▸ **Directions**
Please repeat the lines of the items below word for word, leaving out the pictures.
※
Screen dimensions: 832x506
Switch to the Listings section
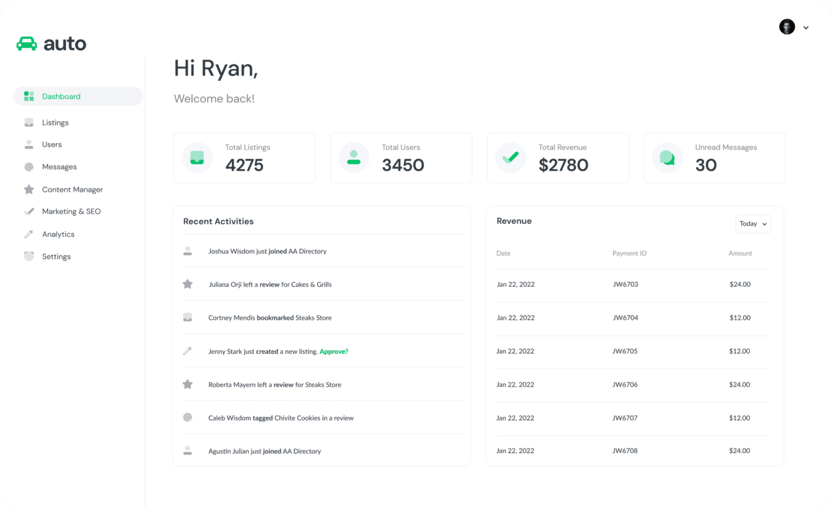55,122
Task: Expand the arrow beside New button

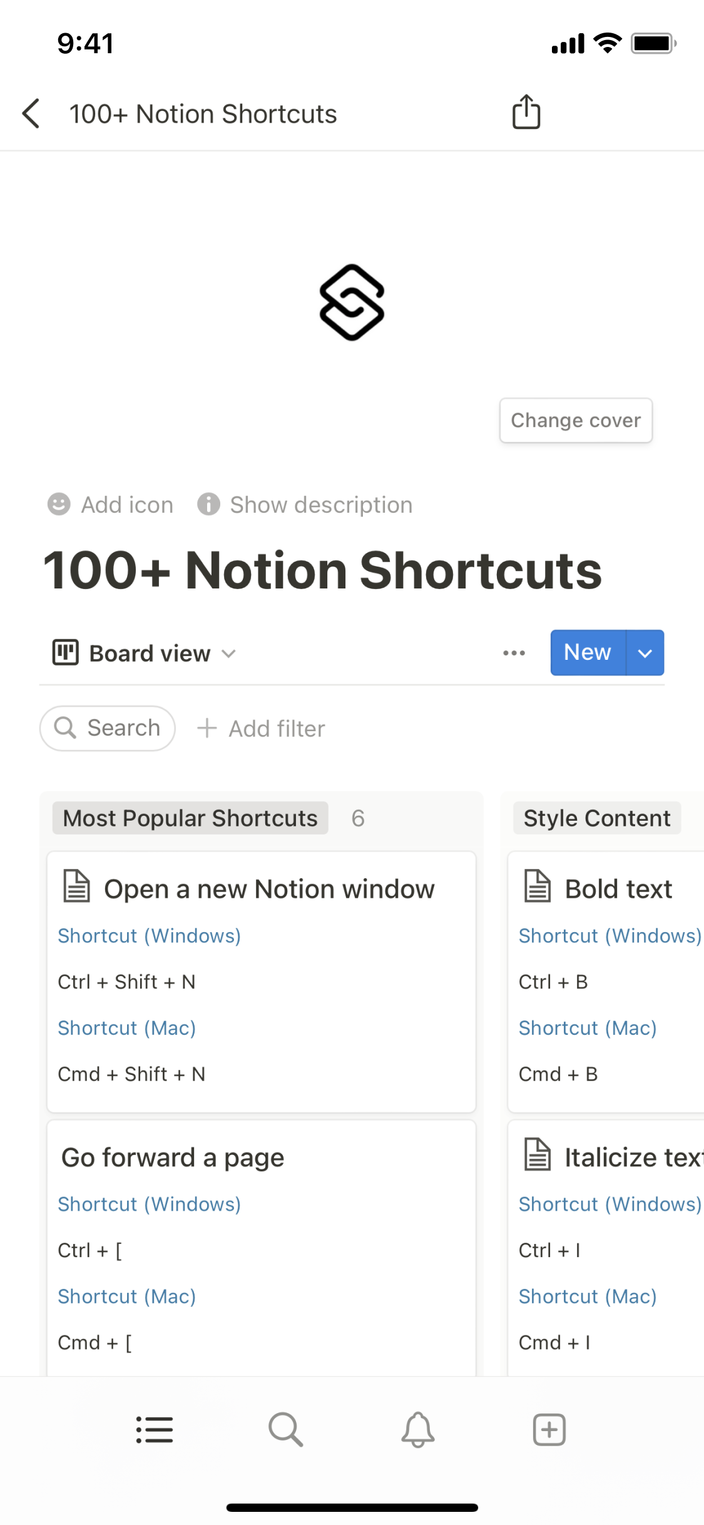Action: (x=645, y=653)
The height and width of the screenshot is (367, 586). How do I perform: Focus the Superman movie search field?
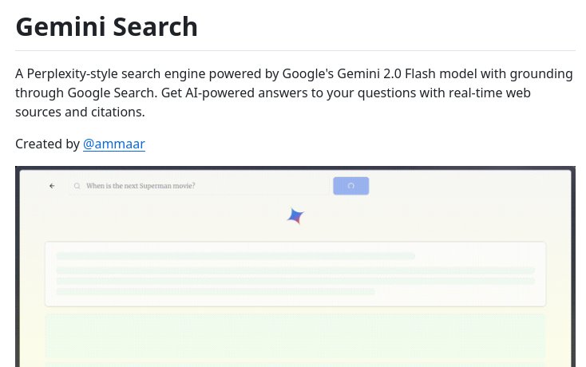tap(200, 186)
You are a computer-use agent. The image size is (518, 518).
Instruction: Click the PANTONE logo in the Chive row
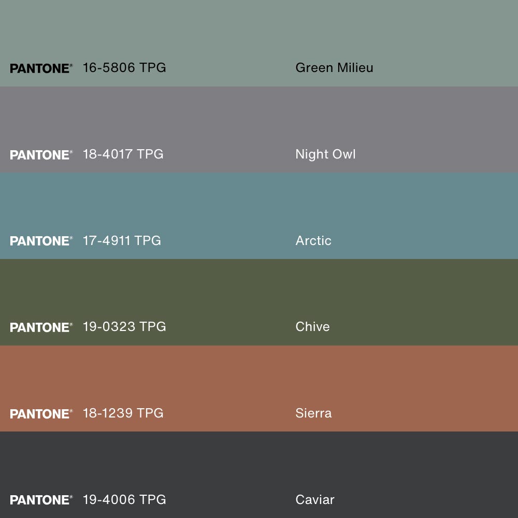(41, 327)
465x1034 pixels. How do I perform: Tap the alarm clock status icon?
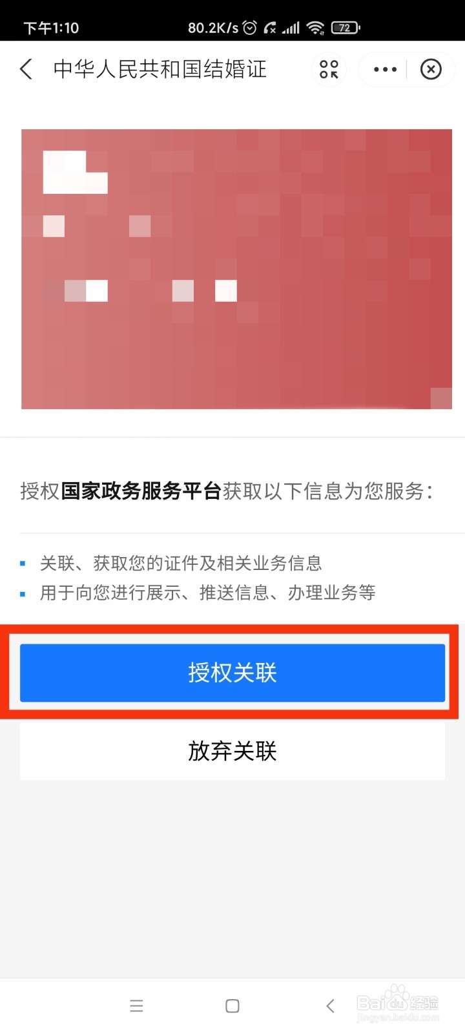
※
▸ **Solved problem**
Screen dimensions: 832x506
Switch to the Listings section
55,122
Task: Expand the arrow beside New button

Action: (x=645, y=653)
The height and width of the screenshot is (367, 586). How do I perform: Focus the Superman movie search field?
tap(200, 186)
You are a computer-use agent. The image size is (518, 518).
Instruction: Click the PANTONE logo in the Chive row
(41, 327)
465x1034 pixels. How do I perform: Tap the alarm clock status icon?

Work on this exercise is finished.